Vector search alone misses exact keyword matches (e.g., product names, error codes, acronyms). BM25 alone misses semantic similarity (e.g., "automobile" vs "car"). Combining both gives the best retrieval quality across all query types.

LangChain EnsembleRetriever

python
from langchain.retrievers import EnsembleRetriever
from langchain_community.retrievers import BM25Retriever

# BM25 retriever from documents
bm25 = BM25Retriever.from_documents(docs)
bm25.k = 10

# Vector retriever from your vectorstore
vector_retriever = vectorstore.as_retriever(search_kwargs={"k": 10})
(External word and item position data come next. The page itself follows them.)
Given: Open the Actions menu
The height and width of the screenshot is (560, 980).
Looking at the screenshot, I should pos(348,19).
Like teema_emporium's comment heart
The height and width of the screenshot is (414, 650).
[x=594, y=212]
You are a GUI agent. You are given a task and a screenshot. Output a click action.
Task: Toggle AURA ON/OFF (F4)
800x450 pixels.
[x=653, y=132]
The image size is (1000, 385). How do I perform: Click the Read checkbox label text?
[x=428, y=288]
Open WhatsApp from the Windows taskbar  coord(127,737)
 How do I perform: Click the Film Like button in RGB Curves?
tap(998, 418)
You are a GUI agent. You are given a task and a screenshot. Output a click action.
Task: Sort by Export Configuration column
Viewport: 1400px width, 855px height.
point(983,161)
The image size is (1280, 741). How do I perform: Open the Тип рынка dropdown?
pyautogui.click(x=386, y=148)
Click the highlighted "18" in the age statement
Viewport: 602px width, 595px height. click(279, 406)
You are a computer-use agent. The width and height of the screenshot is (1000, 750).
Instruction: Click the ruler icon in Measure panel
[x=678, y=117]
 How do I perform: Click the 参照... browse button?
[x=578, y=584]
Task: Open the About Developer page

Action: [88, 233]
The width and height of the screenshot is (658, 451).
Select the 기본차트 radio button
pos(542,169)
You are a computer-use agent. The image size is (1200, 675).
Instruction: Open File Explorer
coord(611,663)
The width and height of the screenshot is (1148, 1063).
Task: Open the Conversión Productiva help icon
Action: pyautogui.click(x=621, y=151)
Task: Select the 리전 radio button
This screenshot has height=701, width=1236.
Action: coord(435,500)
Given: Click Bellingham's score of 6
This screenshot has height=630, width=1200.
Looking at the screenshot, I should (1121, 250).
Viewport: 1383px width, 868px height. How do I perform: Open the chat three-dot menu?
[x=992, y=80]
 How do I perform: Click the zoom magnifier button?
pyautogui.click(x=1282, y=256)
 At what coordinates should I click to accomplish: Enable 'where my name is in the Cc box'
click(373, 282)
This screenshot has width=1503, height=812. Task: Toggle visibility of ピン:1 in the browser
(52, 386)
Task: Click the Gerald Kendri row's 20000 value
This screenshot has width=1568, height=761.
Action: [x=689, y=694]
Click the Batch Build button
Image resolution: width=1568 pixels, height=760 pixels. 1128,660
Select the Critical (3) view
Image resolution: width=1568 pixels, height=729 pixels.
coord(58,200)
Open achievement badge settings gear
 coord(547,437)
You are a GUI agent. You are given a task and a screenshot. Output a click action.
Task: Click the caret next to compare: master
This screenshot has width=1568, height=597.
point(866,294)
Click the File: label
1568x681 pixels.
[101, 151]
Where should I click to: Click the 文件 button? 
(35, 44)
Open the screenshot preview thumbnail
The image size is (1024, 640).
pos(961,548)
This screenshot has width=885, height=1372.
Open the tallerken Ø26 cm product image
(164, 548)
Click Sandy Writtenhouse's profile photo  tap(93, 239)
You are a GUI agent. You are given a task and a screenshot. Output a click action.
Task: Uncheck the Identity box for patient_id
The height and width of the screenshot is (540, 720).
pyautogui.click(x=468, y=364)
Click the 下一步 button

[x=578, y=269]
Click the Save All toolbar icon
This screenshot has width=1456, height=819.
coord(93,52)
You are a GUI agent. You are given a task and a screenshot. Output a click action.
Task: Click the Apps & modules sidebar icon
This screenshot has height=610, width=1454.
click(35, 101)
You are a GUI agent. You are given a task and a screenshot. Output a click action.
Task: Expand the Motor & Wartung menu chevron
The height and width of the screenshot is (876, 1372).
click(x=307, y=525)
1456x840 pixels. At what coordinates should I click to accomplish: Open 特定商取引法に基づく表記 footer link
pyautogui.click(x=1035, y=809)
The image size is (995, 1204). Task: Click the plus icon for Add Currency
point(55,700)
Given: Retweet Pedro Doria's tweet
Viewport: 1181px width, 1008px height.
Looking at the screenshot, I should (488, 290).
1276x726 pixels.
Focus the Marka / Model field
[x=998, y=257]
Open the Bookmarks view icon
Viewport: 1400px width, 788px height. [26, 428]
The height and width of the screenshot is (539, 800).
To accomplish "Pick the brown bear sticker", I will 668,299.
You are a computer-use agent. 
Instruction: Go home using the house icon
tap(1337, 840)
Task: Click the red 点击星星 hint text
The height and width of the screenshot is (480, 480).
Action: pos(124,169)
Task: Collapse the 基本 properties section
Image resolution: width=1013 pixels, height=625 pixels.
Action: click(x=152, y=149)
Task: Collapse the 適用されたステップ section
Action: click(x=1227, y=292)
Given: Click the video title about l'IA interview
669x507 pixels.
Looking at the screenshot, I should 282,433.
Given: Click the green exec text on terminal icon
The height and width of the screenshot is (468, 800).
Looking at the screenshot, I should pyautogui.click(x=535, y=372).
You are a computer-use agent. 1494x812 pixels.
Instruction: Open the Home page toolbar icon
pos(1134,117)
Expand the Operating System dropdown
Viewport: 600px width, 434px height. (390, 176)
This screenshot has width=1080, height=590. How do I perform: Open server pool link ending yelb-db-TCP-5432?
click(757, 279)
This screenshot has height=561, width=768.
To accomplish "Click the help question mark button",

# Ensemble with weighted combination
ensemble = EnsembleRetriever(
    retrievers=[bm25, vector_retriever],
    weights=[0.3, 0.7],
)

results = ensemble.invoke("your query")

Weight tuning

Start with 0.3 BM25 / 0.7 vector as a baseline. Adjust based on your domain:

  • Technical domains (legal, medical, code): increase BM25 weight to 0.4-0.5. These domains have specific terminology where exact matches matter.
  • Conversational queries (customer support, general Q&A): keep BM25 at 0.2-0.3. Users phrase queries in natural language that benefits from semantic matching.
  • Mixed workloads: stick with 0.3/0.7 and tune based on evaluation metrics (see the RAGAS section below).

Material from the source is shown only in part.